Le 23 octobre 2012, lors de la consultation préalable à l'intervention chirurgicale souhaitée par la patiente, des explications lui ont été données sur l'intervention et ses risques. La patiente n'a pas été informée du risque d'amputation qui s'est malheureusement réalisé, mais un tel risque, terme ultime des complications post-opératoires, n'était pas alors décrit dans la littérature médicale et, n'étant pas connu, il ne pouvait a fortiori être indiqué à la patiente. Par suite, on ne peut retenir un manquement à l'obligation d'information.

La prise en charge

En application du I de l'article L. 1142-1 CSP, les professionnels de santé ne sont responsables des conséquences dommageables d'actes de prévention, de diagnostic ou de soins qu'en cas de faute.

L'indication opératoire

Le rapport d'expertise qualifie l'indication opératoire de l'intervention du 28 janvier 2013 de « très discutable », eu égard notamment à la circonstance que le membre inférieur gauche de la patiente, qui avait fait l'objet de nombreuses opérations, était affecté par d'importantes séquelles trophiques et par une fibrose cicatricielle cutanée et sous-cutanée dense, très peu extensible, et avait connu des difficultés majeures de cicatrisation après l'intervention de cross-leg des 24 juin et 26 juillet 2004 nécessitant plusieurs réinterventions de chirurgie plastique et de multiples épisodes infectieux dont, en mars 2012, une cellulite du pied. Toutefois, cette indication opératoire ne revêt pas les critères d'une faute, et elle n'engage pas, par elle-même, la responsabilité.

La qualité des soins pratiqués

L'intervention du 28 janvier 2013, réalisée sur un membre inférieur gauche déjà très fragilisé par le traumatisme initial survenu en 2002 et par les multiples interventions chirurgicales consécutives à cet accident et qui présentait ainsi un état de vulnérabilité augmentant très sensiblement les risques de complication de tout geste chirurgical, a provoqué une ischémie aiguë d'origine veineuse qui doit être regardée comme une affection iatrogène.

L'aponévrotomie de décharge, qui constituait le seul geste susceptible de soulager cette compression veineuse, n'a été réalisée que le 30 janvier 2013 dans la soirée à l'hôpital Robert Debré, après un aller-retour de la patiente à l'hôpital Avicenne de Bobigny où les médecins ont estimé qu'aucune aponévrotomie de décharge n'était réalisable.

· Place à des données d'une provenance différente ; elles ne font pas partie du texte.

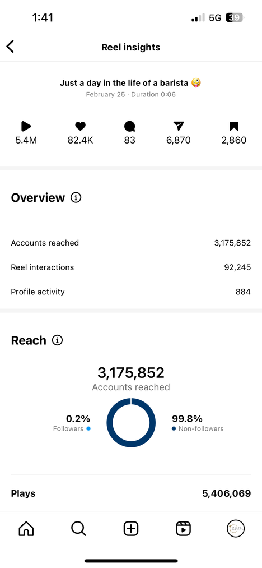Open Overview info icon
This screenshot has width=262, height=568.
(76, 198)
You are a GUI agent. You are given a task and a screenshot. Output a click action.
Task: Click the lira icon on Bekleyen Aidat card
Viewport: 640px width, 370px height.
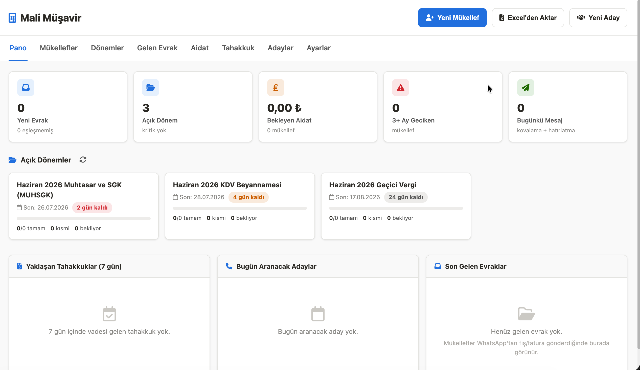[x=276, y=87]
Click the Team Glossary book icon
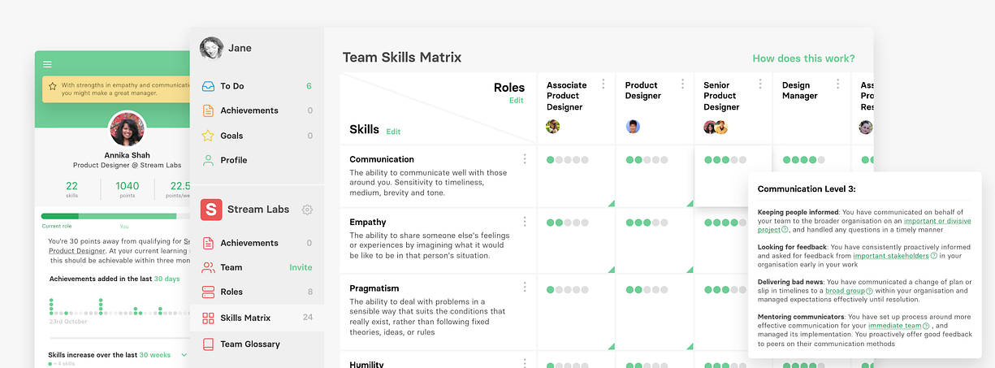 pyautogui.click(x=208, y=344)
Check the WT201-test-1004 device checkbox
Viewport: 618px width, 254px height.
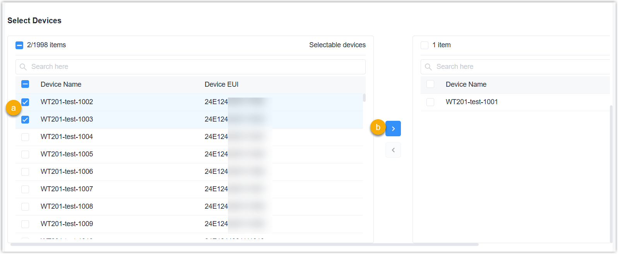point(25,137)
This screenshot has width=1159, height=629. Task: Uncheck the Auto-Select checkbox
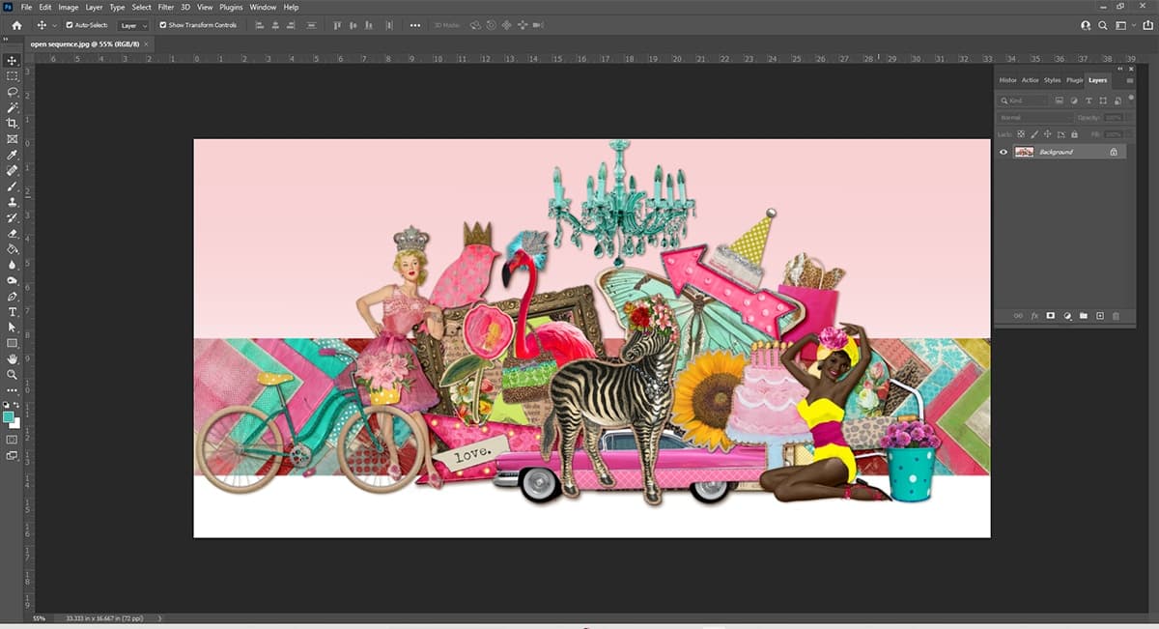pyautogui.click(x=70, y=25)
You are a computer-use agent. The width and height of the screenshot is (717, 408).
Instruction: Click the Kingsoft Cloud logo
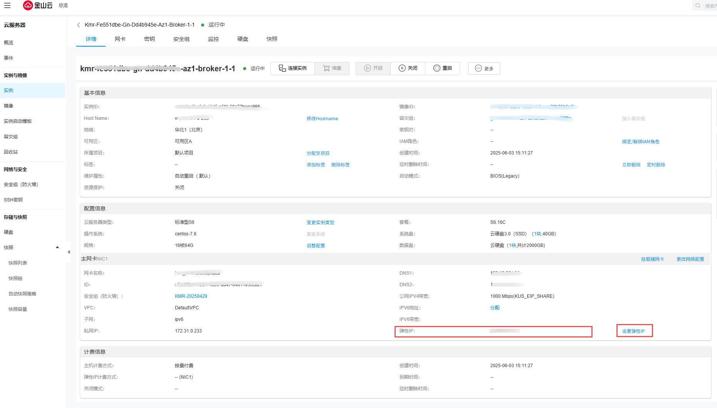click(x=38, y=5)
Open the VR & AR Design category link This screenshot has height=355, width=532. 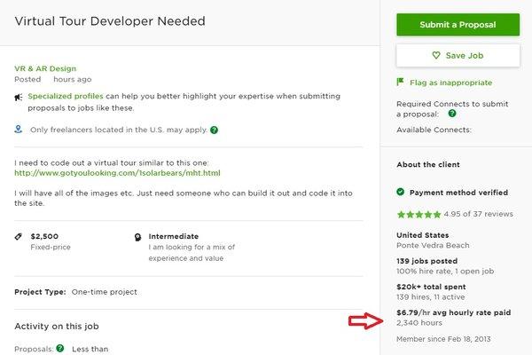point(45,68)
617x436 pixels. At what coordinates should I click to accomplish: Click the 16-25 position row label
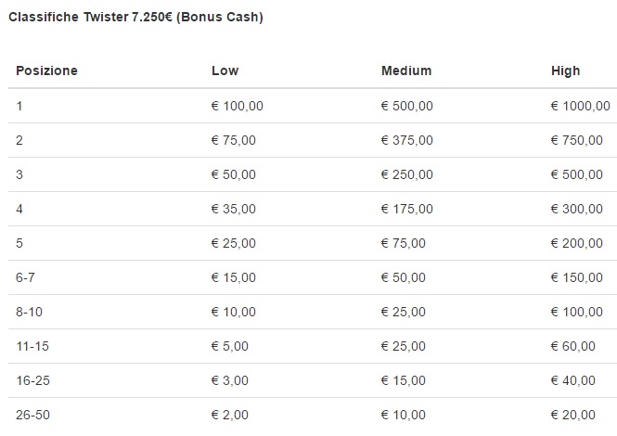click(33, 380)
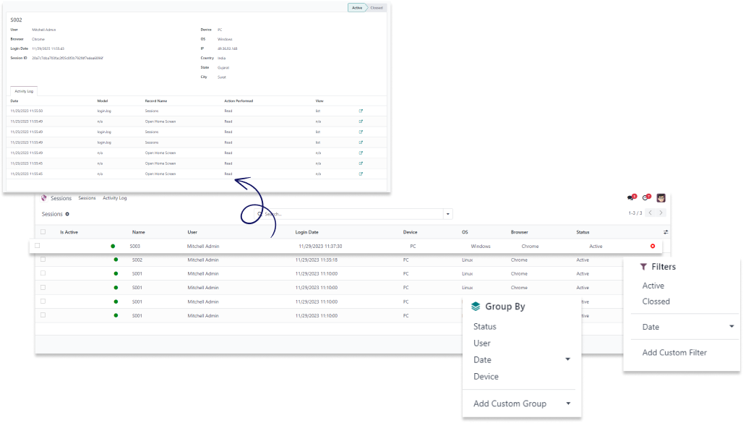Image resolution: width=743 pixels, height=423 pixels.
Task: Click the user avatar in top bar
Action: (661, 197)
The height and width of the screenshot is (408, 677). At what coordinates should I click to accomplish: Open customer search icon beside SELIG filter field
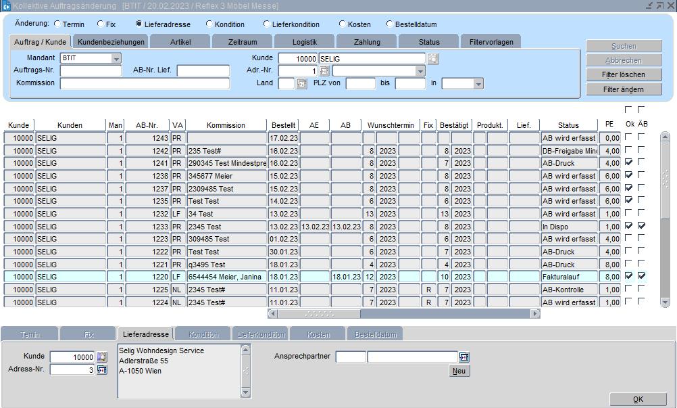coord(433,59)

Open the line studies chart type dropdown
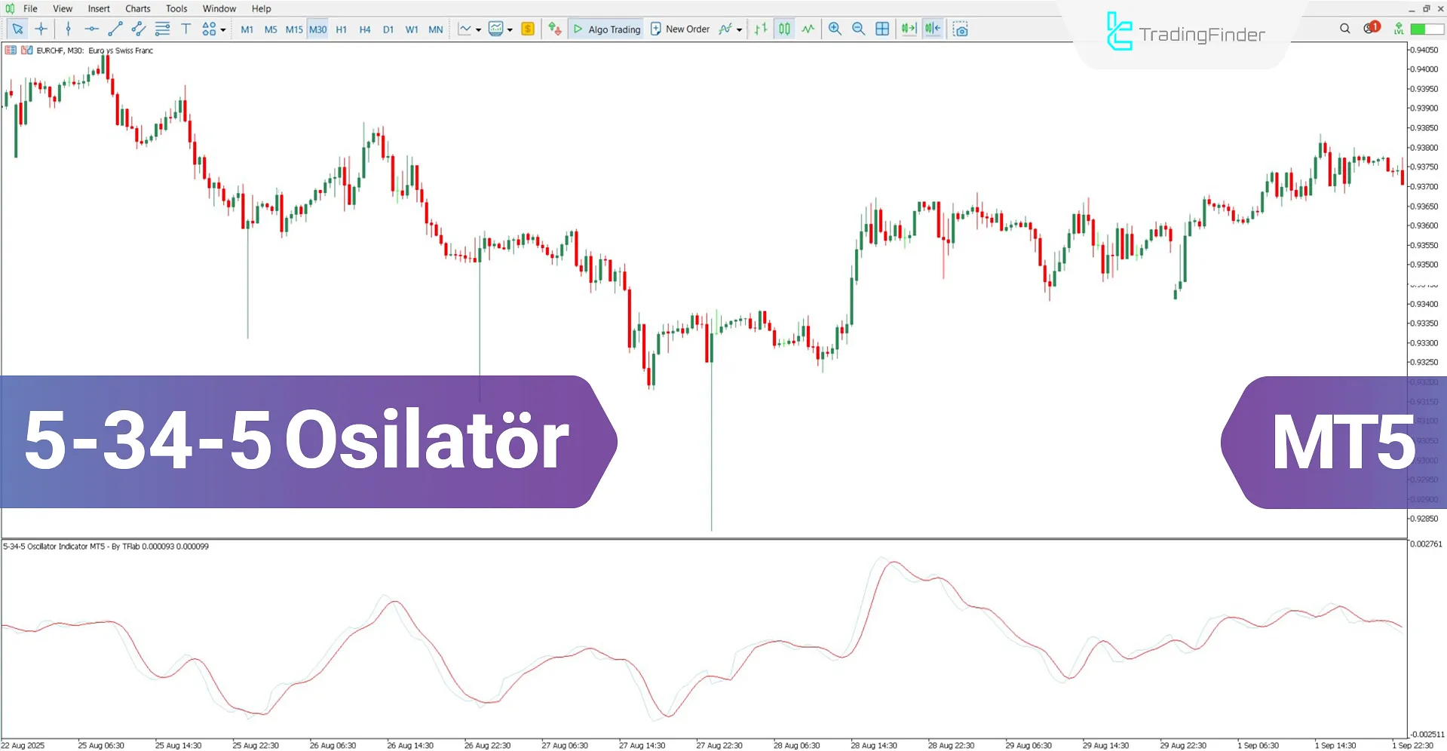pyautogui.click(x=478, y=29)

Ce refus était une faute, et le retard mis au diagnostic de cette complication ischémique survenue en postopératoire ainsi que le retard thérapeutique à la réalisation de l'aponévrotomie de décharge ont eu pour conséquence une ischémie dépassée du membre inférieur gauche qui est la cause de toutes les complications ultérieures, liées à la nécrose tissulaire, notamment infectieuses. Il en résulte une responsabilité avec perte de chance de cinquante pour cent d'éviter l'amputation.